The activity of many proteins is controlled through phosphorylation by kinases and dephosphorylation by phosphatases. Overactive kinases are one of the major drivers of tumors and, as a result, kinase inhibitors are a mainstay of oncology drug development.
But “activation of the brakes, the phosphatases, could be equally therapeutically viable for the treatment of a broad range of cancers” to kinase inhibition, Goutham Narla told the audience at the 2020 American Association for Cancer Research (AACR) meeting.
Overall, phosphatases have been less well explored than kinases, and most targeting has been in the form of inhibitors, which tend to be easier to develop than activators.
Src homology region 2-containing protein tyrosine phosphatase 2 (Shp2) inhibitors, for example, are being developed for the treatment of KRAS-driven cancers. At a session on “Advances in Cancer Drug Design and Discovery,” Astex Pharmaceuticals Inc.’s Christopher Johnson gave an overview of using fragment-based drug design to identify SHP2 inhibitors.
Narla is division chief of genetic medicine at the University of Michigan and scientific founder of Rappta Therapeutics Inc., a startup devoted to the development of activators for a family of phosphatases that collectively go by the name protein phosphatase 2A (PP2A).
PP2A phosphatases consist of a scaffold subunit that binds a catalytic subunit, and one of 20 different regulatory subunits that account for what Narla called the “extraordinary substrate diversity” of PP2As, which collectively have a hand in more than half of all cellular dephosphorylation events.
Given its outsize role in cellular dephosphorylation, it is not surprising that PP2A is also deregulated in many different pathological processes. And if phosphatases as a whole are undertargeted, PP2A has gotten relatively generous attention from biopharma.

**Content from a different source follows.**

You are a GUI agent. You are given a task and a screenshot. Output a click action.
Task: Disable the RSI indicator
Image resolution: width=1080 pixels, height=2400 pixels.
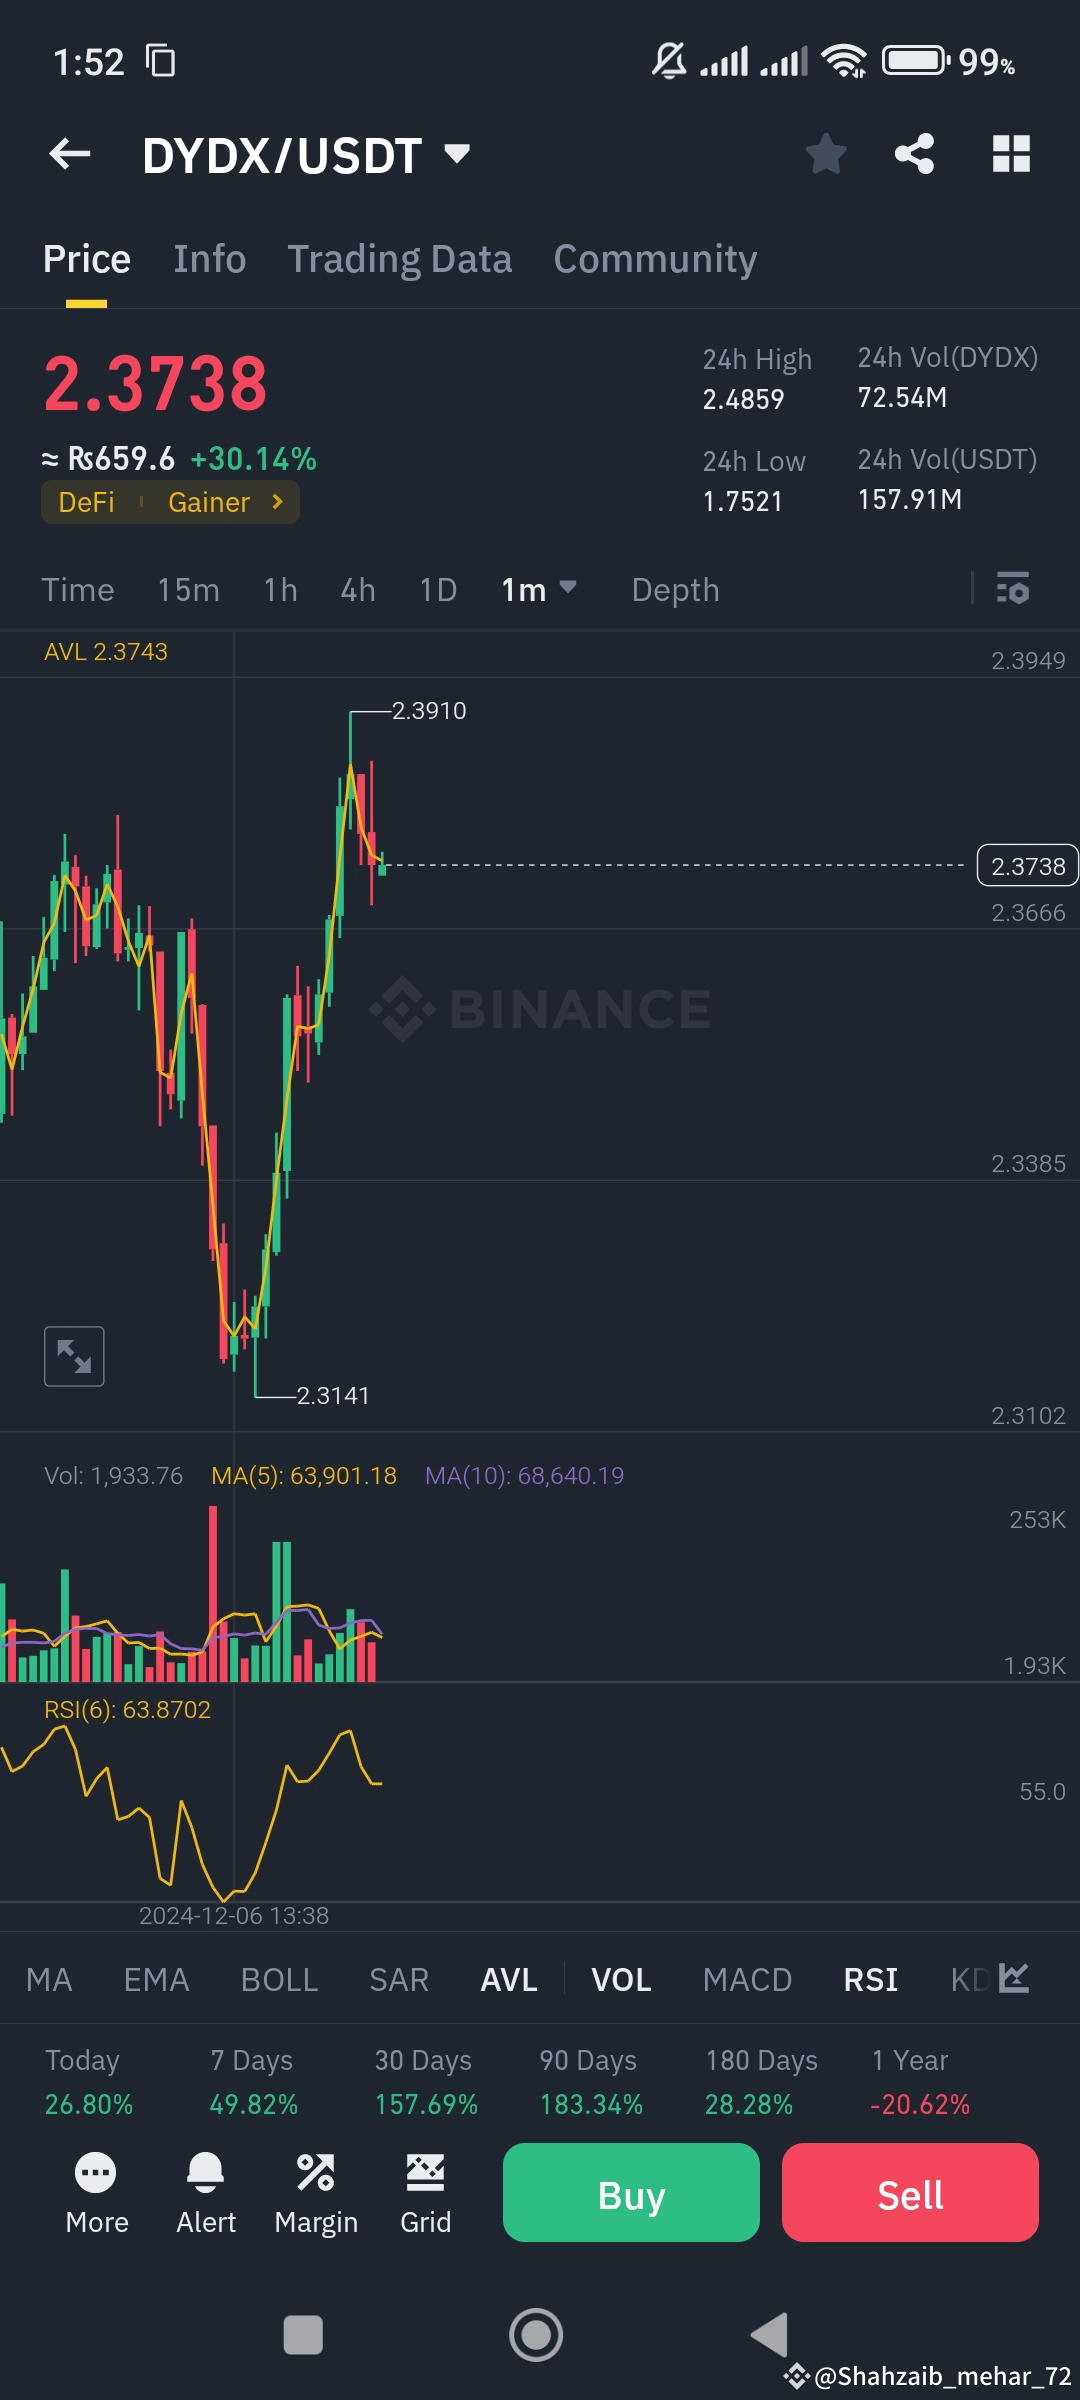pos(869,1979)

However, Narla said, his team has developed direct binders of a specific form of PP2A that he argues differentiates them from the pack.
In his talk, he described an activator, DT-061, that stabilizes PP2A by binding enzymes that contain the regulatory subunit B56-a.
DT-061 is highly specific to that particular regulatory subunit, Narla explained, because “closely related family members…. have a lysine at the 256 position” that forms a salt bridge and keeps DT-061 from binding in a pocket that is open in the B56-a subunit, which has the amino acid threonine in position 256.
When DT-061 binds, it exerts a stabilizing effect on the phosphatase that increases its activity. The B56-a containing subunit has the transcription factor Myc as one of its targets and, in animal models, treatment with the inhibitor was able to block the growth of Myc-driven cancers, including triple-negative breast cancer and Burkitt’s lymphoma. A genetically engineered version of Myc that was impervious to PP2A was not affected by DT-061.
The team published those results, which were obtained in collaboration with researchers at Case Western Reserve University, in the April 20, 2020, issue of Cell. In his talk at AACR, Narla also described screening studies in which his team looked for synergistic relationships that could suggest combination partners.
Those studies suggested that a PP2A activator would be synergistic with MEK inhibitors. MEK is a downstream member of the pathway that begins with Ras/Raf. FDA-approved MEK inhibitors include Mekinist (trametinib, Novartis AG) Mektovi (binimetinib, Array Biopharma), Cotellic (cobimetinib, Roche Holding AG) and, as of April 10, Koselugo (selumetinib, Astrazeneca plc/Merck & Co. Inc.).